Monday, 26 May 2008 14:40 by sara

Some very exciting developments over the weekend.  The first are the new flowers sprucing up the courtyard. The dahlias I love, because I'm a big fan of full, fluffy flowers.  The people at Lowes were unable to tell me whether these were perennials or annuals, and the tag didn't say either way. I've done a bit of research, and it seems it will depend on our zone. So they might be okay if I bring them inside for the winter. A random shopper at Lowes told me they'd be okay in the winter if I cut them down and put some mulch on them. So, we'll see.

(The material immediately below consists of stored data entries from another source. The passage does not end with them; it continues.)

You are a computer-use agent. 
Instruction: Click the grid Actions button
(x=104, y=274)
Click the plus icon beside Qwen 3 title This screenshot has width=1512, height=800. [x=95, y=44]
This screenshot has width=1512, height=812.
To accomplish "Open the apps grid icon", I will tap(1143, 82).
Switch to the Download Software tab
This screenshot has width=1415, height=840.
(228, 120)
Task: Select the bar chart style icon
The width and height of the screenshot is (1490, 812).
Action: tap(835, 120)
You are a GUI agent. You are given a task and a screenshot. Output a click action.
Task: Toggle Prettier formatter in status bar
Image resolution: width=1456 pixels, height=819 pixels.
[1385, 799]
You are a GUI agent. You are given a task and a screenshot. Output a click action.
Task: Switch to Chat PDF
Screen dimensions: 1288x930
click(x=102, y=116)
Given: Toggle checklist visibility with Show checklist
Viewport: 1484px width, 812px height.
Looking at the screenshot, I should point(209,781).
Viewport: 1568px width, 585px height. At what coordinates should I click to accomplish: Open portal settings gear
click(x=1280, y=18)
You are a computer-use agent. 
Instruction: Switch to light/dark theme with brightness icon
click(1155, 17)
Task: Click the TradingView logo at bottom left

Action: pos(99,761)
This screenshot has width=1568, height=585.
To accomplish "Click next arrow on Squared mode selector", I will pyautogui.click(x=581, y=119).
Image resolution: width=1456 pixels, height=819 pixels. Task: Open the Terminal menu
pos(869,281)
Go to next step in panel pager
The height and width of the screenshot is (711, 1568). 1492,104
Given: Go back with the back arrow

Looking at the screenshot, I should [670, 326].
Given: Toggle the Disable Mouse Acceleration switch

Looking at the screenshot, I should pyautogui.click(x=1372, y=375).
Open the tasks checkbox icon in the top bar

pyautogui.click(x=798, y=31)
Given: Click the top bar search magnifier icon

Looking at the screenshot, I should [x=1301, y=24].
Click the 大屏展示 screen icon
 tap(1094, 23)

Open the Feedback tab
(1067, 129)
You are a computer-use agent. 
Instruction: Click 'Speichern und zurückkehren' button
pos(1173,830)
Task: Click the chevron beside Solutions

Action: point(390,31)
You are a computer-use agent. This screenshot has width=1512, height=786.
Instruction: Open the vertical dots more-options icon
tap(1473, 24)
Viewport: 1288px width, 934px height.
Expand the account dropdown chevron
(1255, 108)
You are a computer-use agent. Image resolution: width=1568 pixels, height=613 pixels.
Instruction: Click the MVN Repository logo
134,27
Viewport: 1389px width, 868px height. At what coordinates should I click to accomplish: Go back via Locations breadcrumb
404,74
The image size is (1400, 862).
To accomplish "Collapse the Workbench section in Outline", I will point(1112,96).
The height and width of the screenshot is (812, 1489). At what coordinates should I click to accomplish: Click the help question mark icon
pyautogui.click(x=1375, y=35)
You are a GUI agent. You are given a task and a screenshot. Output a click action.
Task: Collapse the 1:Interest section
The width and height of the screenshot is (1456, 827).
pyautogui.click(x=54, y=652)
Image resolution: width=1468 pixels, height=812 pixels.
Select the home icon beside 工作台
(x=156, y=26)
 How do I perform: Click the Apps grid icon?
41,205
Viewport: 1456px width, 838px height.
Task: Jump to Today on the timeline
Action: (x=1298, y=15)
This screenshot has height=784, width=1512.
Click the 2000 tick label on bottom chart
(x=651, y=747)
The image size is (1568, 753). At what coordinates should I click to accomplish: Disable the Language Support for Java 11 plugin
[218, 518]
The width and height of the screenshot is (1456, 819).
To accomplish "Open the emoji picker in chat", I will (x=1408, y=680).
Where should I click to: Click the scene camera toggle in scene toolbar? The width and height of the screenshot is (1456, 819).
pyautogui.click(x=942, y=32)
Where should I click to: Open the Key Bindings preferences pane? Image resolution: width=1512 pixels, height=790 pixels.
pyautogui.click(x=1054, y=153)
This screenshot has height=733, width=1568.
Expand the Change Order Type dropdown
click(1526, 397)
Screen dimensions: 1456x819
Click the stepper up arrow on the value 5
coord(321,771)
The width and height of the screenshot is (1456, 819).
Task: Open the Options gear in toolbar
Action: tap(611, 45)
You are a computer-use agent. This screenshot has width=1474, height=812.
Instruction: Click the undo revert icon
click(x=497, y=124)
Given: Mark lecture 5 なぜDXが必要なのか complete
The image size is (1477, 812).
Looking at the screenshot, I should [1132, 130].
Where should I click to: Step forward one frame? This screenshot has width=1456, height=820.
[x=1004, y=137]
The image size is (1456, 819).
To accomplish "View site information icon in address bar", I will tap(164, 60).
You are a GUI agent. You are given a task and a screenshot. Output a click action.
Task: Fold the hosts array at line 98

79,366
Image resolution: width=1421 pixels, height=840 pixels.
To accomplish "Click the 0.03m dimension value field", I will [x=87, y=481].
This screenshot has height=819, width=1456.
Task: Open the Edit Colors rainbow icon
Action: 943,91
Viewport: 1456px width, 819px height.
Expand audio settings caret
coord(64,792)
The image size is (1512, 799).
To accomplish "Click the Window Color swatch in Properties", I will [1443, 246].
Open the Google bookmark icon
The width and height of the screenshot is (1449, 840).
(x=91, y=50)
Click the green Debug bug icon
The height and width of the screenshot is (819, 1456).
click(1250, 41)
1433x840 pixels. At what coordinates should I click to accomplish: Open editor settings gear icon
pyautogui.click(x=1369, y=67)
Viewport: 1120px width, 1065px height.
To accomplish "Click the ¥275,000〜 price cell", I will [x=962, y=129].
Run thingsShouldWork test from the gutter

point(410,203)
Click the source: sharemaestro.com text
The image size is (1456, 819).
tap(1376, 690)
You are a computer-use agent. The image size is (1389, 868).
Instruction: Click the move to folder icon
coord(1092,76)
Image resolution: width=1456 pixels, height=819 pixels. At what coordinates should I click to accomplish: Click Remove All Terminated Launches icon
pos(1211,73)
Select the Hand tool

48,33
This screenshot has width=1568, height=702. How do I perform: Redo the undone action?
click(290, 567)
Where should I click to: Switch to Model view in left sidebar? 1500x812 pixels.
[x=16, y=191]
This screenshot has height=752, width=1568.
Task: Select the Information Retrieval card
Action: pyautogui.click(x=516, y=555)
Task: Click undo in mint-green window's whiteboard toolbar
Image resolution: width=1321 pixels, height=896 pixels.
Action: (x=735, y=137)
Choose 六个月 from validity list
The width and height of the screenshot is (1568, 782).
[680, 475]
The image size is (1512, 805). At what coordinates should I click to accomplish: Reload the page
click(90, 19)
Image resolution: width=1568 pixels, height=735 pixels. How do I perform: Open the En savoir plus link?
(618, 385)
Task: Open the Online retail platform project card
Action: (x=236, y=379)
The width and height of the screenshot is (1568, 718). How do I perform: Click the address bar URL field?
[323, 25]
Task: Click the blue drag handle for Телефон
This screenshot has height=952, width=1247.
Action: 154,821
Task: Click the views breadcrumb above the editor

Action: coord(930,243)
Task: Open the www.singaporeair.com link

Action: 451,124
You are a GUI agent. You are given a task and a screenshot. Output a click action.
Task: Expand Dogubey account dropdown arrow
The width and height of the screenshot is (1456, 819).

In addition to the dahilas, we picked up some other annuals, two hibiscus trees, and another hanging basket , that I'm thinking I won't hang. All of which join the hydrangea I brought home lat week.   And while we're on the subject of flowers, you must meet the incredible growing rose:


This amazing rose lives by our trash cans, in a very unpretty part of our yard. The area is mostly mud and gets so much rain we had a drain installed a few years ago. This climbing rose is a unbelievable.  It was here when we moved in six years ago. We've done nothing to encourage it's growth, aside from throwing the long vine over the arbor that it grows near. Instead, it's almost like we've been trying to destroy it.  The whole area was dug up with a bobcat when they put in the drain, yet the rose still grows.  It gets a zillion flowers every summer. If I knew what it was, I'd buy thirty more and scatter them around my yard. 

In other news, we finally spent our own stimulus check, for the sake of the economy, of course. I'm breaking into the world of digital SLR's, with the entry level Nikon D40.  I trust you noticed the photos in this post were much improved over previous editions. Expect more original photos from me in future, because I just can't stop clicking.